Le christianisme nourrit cette dimension essentielle de la vie humaine qu’est la dimension spirituelle. L’Europe, comme les nations qui la constituent, comme les personnes qui la composent, se laisse saisir en tant que réalité spirituelle marquée du sceau chrétien. Vous êtes des hommes et des femmes de culture, et donc enracinés dans la mémoire collective, témoins de la conscience et porteurs de projets. Vous saurez nous inspirer des voies nouvelles dans la fidélité au patrimoine hérité du passé, sans céder à la nostalgie d’un temps écoulé. Mieux que quiconque, vous comprenez que les merveilles techniques dont notre siècle est le bénéficiaire ne sont pas toujours innocentes. Quand les progrès scientifiques s’affranchissent de toute référence éthique, ils aboutissent à la grave crise que connaît l’humanité dont l’existence même est menacée. Parmi les questions cruciales de notre siècle, celle du «sens» a pris une importance croissante au fur et à mesure que la vacuité des idéologies laissait l’homme privé de référence comme le naufragé sans boussole et balloté par la tempête. L’homme se perd lorsque son temps terrestre n’est plus éclairé par la lumière éternelle qui le préserve du fatalisme d’une histoire réduite à une mécanique aveugle et à des affrontements meurtriers. Et l’avenir des Européens dépend, pour une large part d’un sursaut de la conscience morale que seul peut susciter le Christ, origine et fin de l’histoire humaine.

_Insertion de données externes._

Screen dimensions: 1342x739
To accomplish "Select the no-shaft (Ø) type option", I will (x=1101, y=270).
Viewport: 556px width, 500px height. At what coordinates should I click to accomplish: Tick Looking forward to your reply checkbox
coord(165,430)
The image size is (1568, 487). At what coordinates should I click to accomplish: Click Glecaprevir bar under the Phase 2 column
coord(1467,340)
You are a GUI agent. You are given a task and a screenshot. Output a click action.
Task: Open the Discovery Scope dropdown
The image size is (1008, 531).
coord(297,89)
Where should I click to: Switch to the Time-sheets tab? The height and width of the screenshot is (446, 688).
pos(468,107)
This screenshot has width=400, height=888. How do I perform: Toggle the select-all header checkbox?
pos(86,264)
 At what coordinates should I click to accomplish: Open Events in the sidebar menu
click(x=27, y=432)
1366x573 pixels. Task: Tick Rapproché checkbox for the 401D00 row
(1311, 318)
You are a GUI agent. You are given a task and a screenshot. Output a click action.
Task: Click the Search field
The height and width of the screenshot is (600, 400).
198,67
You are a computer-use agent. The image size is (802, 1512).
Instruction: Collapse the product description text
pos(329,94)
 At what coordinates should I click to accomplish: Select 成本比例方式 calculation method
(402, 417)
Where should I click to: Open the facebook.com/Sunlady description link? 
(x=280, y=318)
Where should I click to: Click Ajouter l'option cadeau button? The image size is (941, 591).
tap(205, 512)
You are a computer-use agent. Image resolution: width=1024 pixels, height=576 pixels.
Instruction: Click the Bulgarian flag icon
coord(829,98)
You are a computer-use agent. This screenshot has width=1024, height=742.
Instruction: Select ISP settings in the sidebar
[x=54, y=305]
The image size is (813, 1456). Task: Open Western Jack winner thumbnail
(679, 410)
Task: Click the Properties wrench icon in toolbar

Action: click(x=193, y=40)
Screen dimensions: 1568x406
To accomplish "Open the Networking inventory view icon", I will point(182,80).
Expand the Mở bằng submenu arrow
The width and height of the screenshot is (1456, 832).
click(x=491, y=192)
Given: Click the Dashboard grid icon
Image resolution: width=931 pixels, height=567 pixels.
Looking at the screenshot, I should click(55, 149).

Nouvelle évangélisation: l’homme libéré dans une vraie rencontre avec le Christ Sauveur

5. Chers amis, certains d’entre vous, chrétiens d’Europe centrale et orientale, qui participez à ce Symposium après un demi-siècle d’oppression athée, ont connu la persécution à cause de leur foi. J’accueille votre témoignage avec émotion et gratitude. Éprouvés au creuset de la souffrance, dépouillés de tout, vous avez redécouvert dans la solitude la puissance de la vie intérieure et la conscience de votre dimension irréductible, spirituelle et religieuse. Privé de libertés extérieures, l’homme sait que dans son intériorité il demeure libre et responsable et que personne ne pourra jamais le séparer de la présence surnaturelle de Dieu. Continuez à être les témoins intrépides du Christ qui vous a libérés! Après de douloureux ébranlements, des accomplissements nouveaux deviennent possibles: après la nuit du Vendredi Saint brille la lumière de Pâques.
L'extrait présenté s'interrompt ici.